Corporate Profits Up, Wages Down, and a Call From 600 Economists to Raise the Minimum Wage

For the fourth year in a row, real median weekly earnings for full-time workers have fallen. Corporate profits, on the underhand have, have been on the rise. At Economix, Jared Bernstein unpacks the data and concludes that one of the few ways we can fix wage stagnation is through collective bargaining power.

A Fair Day’s Pay for a Fair Day’s Work

Arindrajit Dube, an associate professor of economics at the University of Massachusetts, Amherst whose focus includes labor economics, has an editorial about the rise and fall of the minimum wage.
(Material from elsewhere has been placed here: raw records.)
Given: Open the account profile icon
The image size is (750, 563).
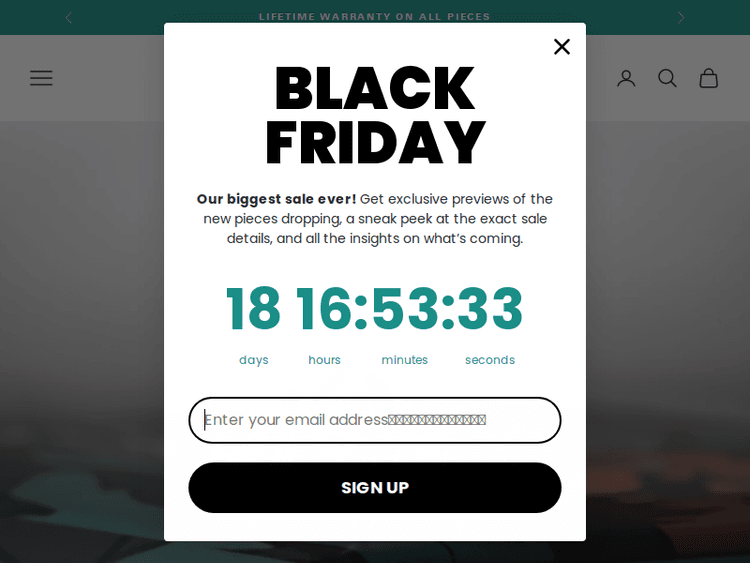Looking at the screenshot, I should point(626,78).
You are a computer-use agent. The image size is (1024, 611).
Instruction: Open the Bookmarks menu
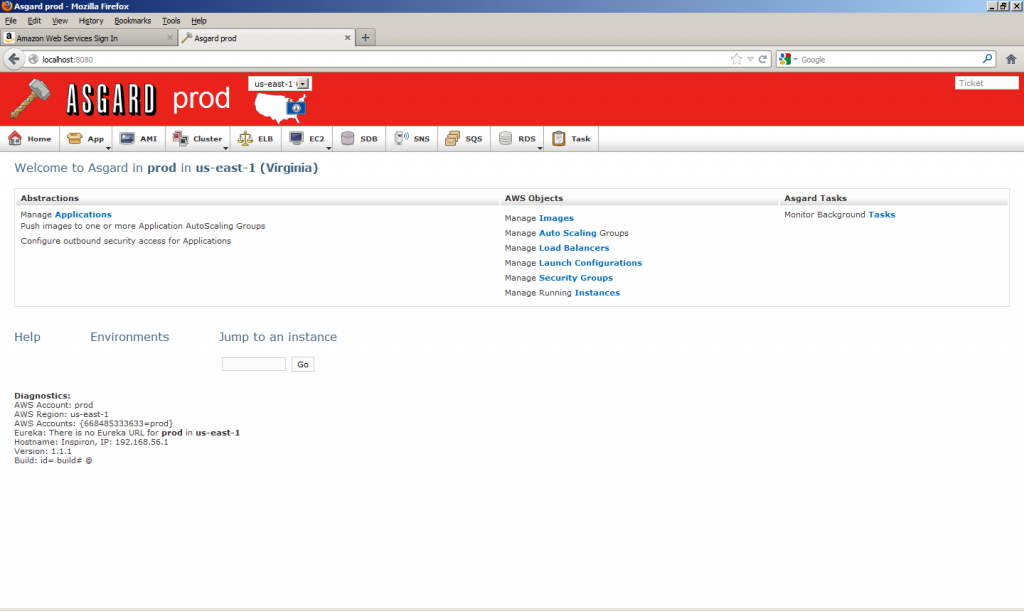pos(132,20)
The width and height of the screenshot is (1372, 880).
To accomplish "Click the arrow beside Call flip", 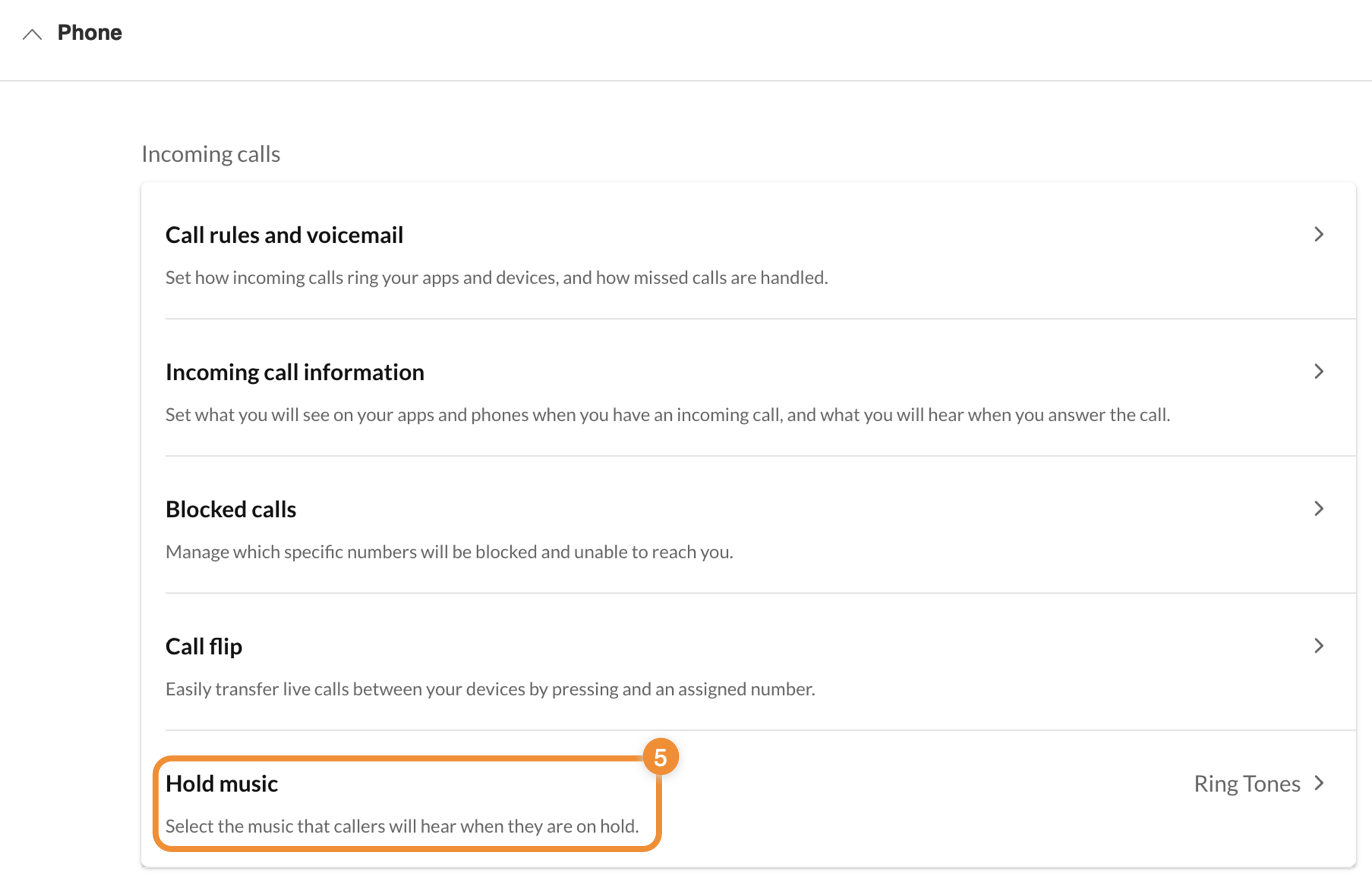I will pos(1319,646).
He writes that at the heart of the debate about wage standards is the idea of fairness—the Fair Labor Standards Act which established the minimum wage in 1938 was sent to Congress by President Franklin D. Roosevelt, who declared that our country should be able to provide working men and women "a fair day’s pay for a fair day’s work" and that "no business which depends for existence on paying less than living wages to its workers has any right to continue in this country."

17 Million Reasons to Raise the Minimum Wage

I have 17 million reasons for wanting to increase the minimum wage. Yes, 17 million—the number of children whose lives would be a little more secure if their moms and dads earned at least $10.10 an hour.

Minimum Wage Numbers, Here and Elsewhere

Bloomberg Businessweek has a fun graphic looking at the minimum wage by the numbers in the U.S. and a few other countries.

When New Jersey Boosted Its Minimum Wage 20 Years Ago

Annie Lowery tackles the fast food/minimum wage debate this morning in the Times magazine, and unsurprisingly, the conclusions are what they have been: economists cannot agree on what will or will not work (some have argued that the New Jersey study above, for example, may not be a microcosm of what could happen nation-wide), raising the minimum wage alone will not eradicate poverty, and since the minimum wage has eroded over time and Washington has been lead-footed when it has come to increasing it, raising it in individual states and cities has been popular among voters.

An Effort to Raise the Minimum Wage in a Mostly Blue Collar Community

The state of Washington has the highest minimum wage in the country at $9.19 an hour, and voters in a small city south of Seattle named SeaTac may soon push it up to $15 an hour if voters pass a referendum known as Proposition 1. Many of the people who live in SeaTac work at Seattle-Tacoma International Airport and its nearby hotels earning an estimated $11 an hour for airline related jobs (in comparison, the minimum wage at San Francisco International Airport is $12.93 an hour), and if the proposition passes, it would double the federal minimum wage of $7.25. The editorial board at the New York Times writes:

All of which makes $15 an hour sound too high. Hardly. Over the last half-century, American workers have achieved productivity gains that can easily support a $15-an-hour minimum wage. In fact, if the minimum wage had kept pace over time with the average growth in productivity, it would be about $17 an hour. The problem is that the benefits of that growth have flowed increasingly to profits, shareholders and executives, not workers. The result has been bigger returns to capital, higher executive pay — and widening income inequality.

Efforts by the states and the federal government to raise the minimum wage are an important way to counter that dynamic.

It’ll be interesting to see if the referendum passes at SeaTac, and if so, what kind of difference raising the minimum wage in a mostly blue-collar community makes.